Villar será inhabilitado por el CSD
Ángel María Villar dejará de ejercer sus funciones como presidente de la Federación Española de Fútbol (FEF) ayer, a última hora de la tarde. Lo hará después de que la comisión directiva del Consejo Superior de Deportes (CSD), presidida por José Ramón Lete, suspenda cautelarmente al dirigente encarcelado por corrupción junto a su hijo Gorka y el vicepresidente económico, Juan Padrón, en la madrileña cárcel de Soto del Real. La comisión directiva del CSD también votará a favor de que todos los imputados que vayan apareciendo corran la misma suerte.

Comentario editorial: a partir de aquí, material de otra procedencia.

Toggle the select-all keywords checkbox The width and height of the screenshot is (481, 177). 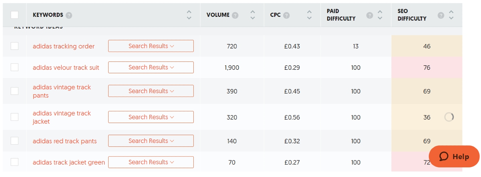point(14,15)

Será la primera vez en 29 años que Villar no pueda ejercer el cargo en el que ha tratado de mantenerse a toda costa como ha certificado el auto del juez Santiago Pedraz. Para que el CSD pueda suspender a Villar ha sido necesario que le abriera expediente el Tribunal Administrativo del Deporte (TAD), tal y como sucedió en la mañana de ayer. El TAD es uno de los últimos reductos de influencia en los que el dirigente vasco se ha apoyado para no ser inhabilitado antes. Hace unas semanas, un dirigente federativo muy cercano al todavía presidente del fútbol español presumía del control que este ejercía sobre el TAD. Los miembros del tribunal ya tenían en sus manos la denuncia sobre la imparcialidad de las territoriales en el último proceso electoral y el dirigente afín a Villar afirmaba sin reparos: “El TAD lo tenemos controlado y por lo de las territoriales no va a pasar nada, lo que de verdad tiene acojonado al presidente es lo del caso Haití”.